The 4 year old did not.
The gut wrenching, heart breaking, tear jerking scene I found myself in can’t really be put into words. It is something that I can’t fully relate to you or explain. But it certainly proved me wrong when I thought I wasn’t going to be emotionally touched on this trip.
In the few weeks since I’ve been back to America, I’ve been stuck in this funk. I remember getting back to school and just feeling alone. I felt disconnected from everything and everyone around me because it seemed like no one could understand what I had just seen. I just didn’t know how to handle it. It became most apparent to me when I was at a party one of the first weekends back at school and my close friend Jeremy that had been with me in South Dakota and Ecuador and who will be co-leading a SEND trip with me to Washington DC sat next to me. We were reminiscing about our trips and he asked, “Do you ever just feel depressed, that we are sitting here, in a warm apartment, drinking beer, laughing with friends and then you think about all the people we just lived with and became close with, and they are still there. They are still suffering. We left the suffering, but they are still in it.” It sounds depressing because it is. But it was the happiest I had felt since I had been back to school. The concept of feeling alone finally seemed to drift away. The therapist I spoke with asked if I wanted anything to help me through it and I said confidently, I’m not that kind of guy that needs something to get me through depression. And he told me that was fine, but this was not something that was going to go away by just ignoring it. So I told him I was giving this talk and he said use that. Let that be your drug. Let that be your vehicle.

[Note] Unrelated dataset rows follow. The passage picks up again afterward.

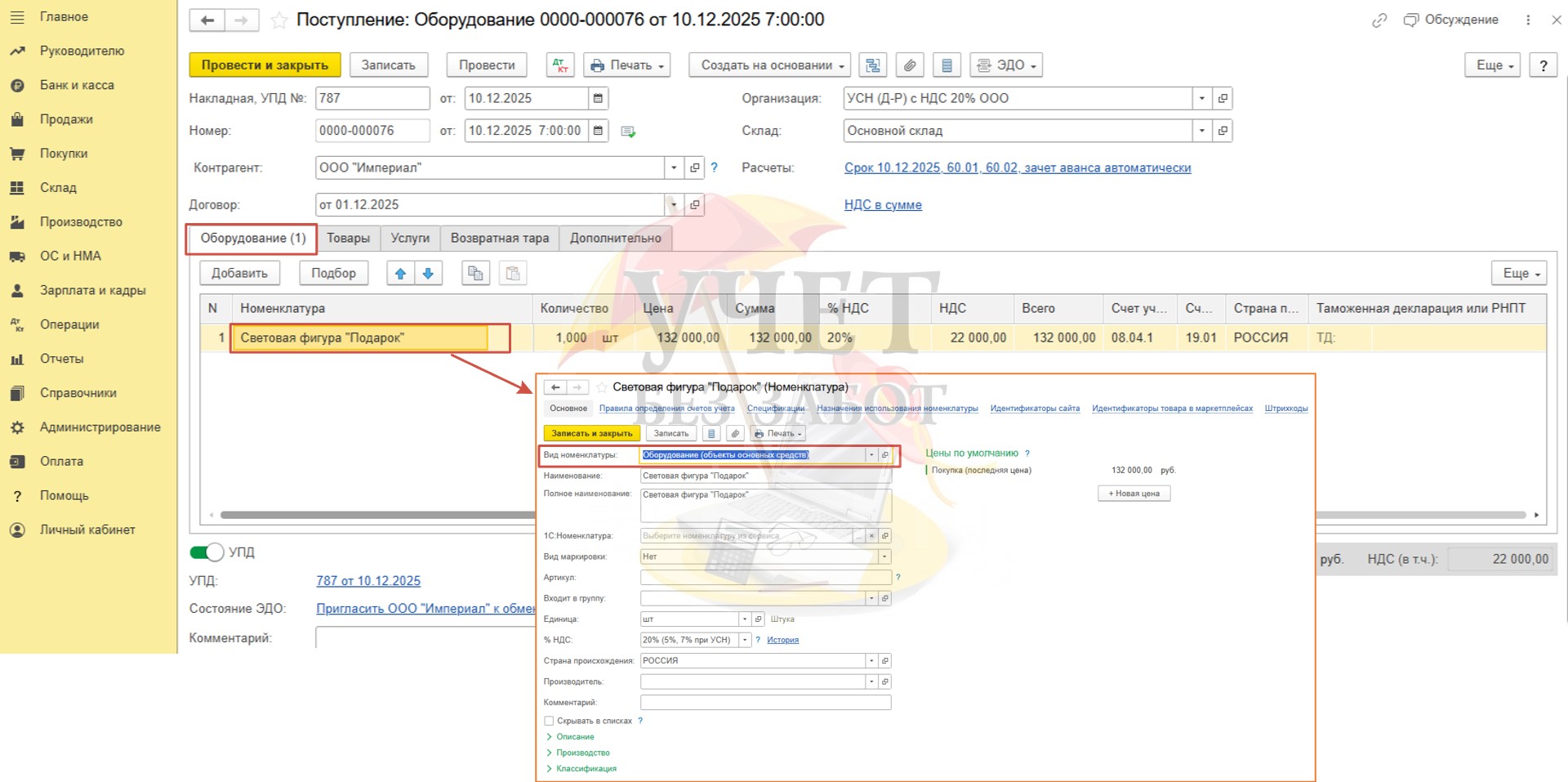The width and height of the screenshot is (1568, 782).
Task: Move row down with blue arrow
Action: [x=429, y=274]
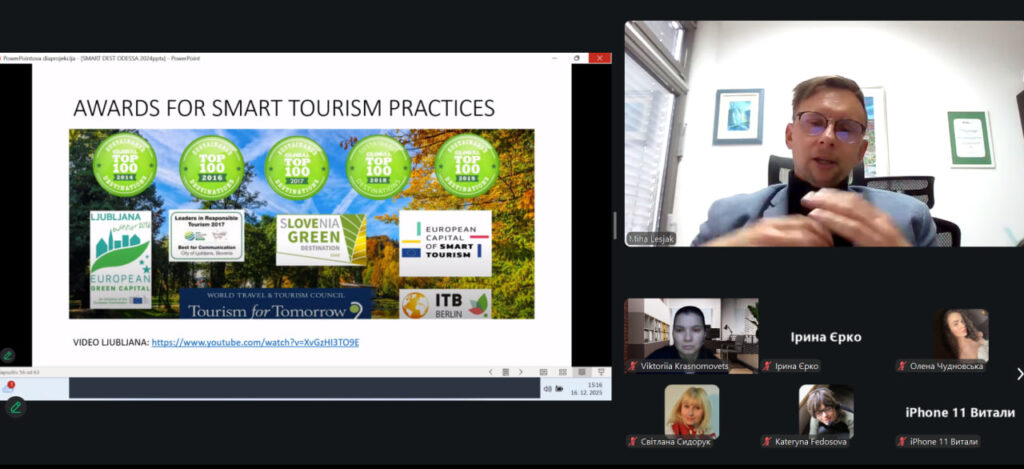Viewport: 1024px width, 469px height.
Task: Open the taskbar clock and date
Action: [x=595, y=388]
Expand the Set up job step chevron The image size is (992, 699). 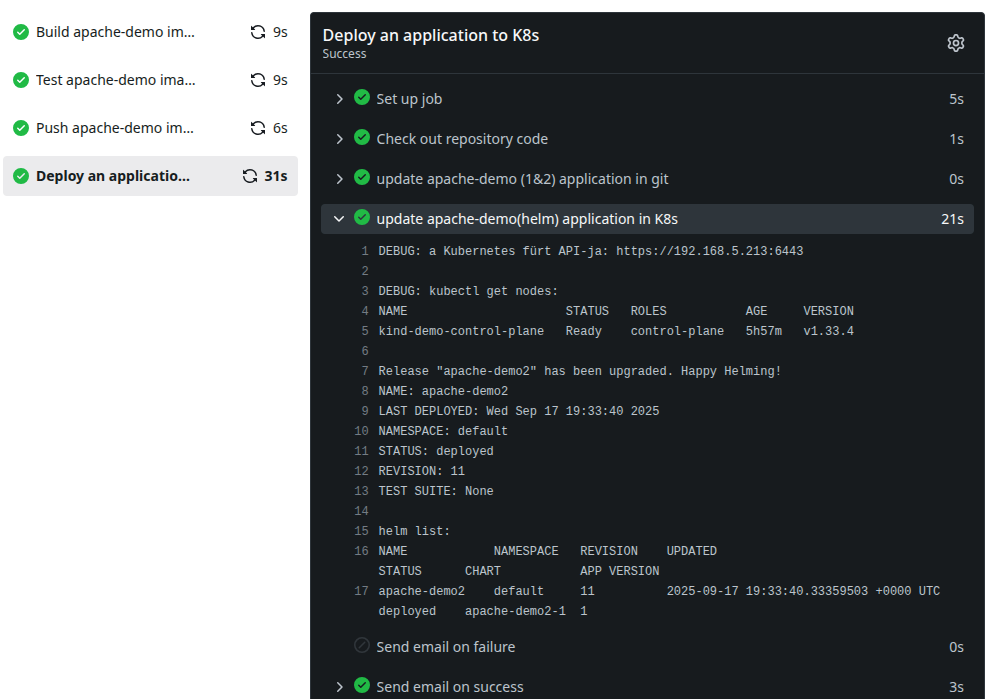(339, 99)
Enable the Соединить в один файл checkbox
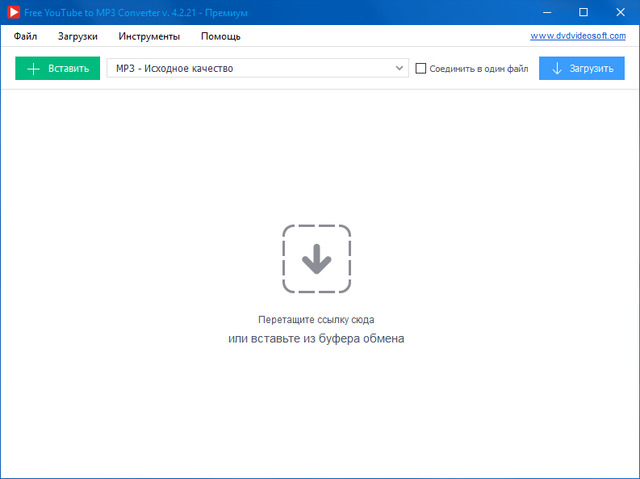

All of my experiences have come from taking a leap of faith. It all comes back to serving God in one way or another. And while I can’t literally make you feel the heartbreak that I felt while in Ecuador, I can say to you the things that I realized upon coming back and the things that seem to just make so much more sense.
We are going to graduate soon. We are going to be out of college. We are going to lose touch with people, people we probably refer to as close friends. We will find that we can’t just skip work like we skip class from time to time. We can’t drink excessively because it’s the weekend. We can’t say “next semester” anymore. There is no more “3 strikes and you’re out”. We are not going to be able to be young and reckless and make up excuses because its college. We are going to lose that bubble. And that is ok. Because if there is one thing every leap of faith has taught me, it is putting things in perspective. The problems we thought were problems in college are going to become meaningless. The things we get angry about now are going to seem petty when we are trying to buy a house or raise a family. Why do you get angry? What do you define as a problem? I’ve learned to put things in perspective. And I think that is what God would want. Because while he sees the things we see as suffering in our lives, he sees the suffering of the whole world. And like I was told in Ecuador, we have no right to be angry, we have no right to do nothing about the injustices of the world, we have no right to fail. I’ve grown to learn that in the end, it truly is what we do with our lives from the day Prez Chez hands us our diploma that matters. We have the power to change the world, why linger on what has already passed.
My song is about having that one rock for you to fall back on in life. I chose, like Denzel, to fall back on my faith, you might choose differently. Whatever it is, let that be the only thing you look back on, because in 3 months it should be the only thing we ever look back on, everything else is waiting for us to fall forward.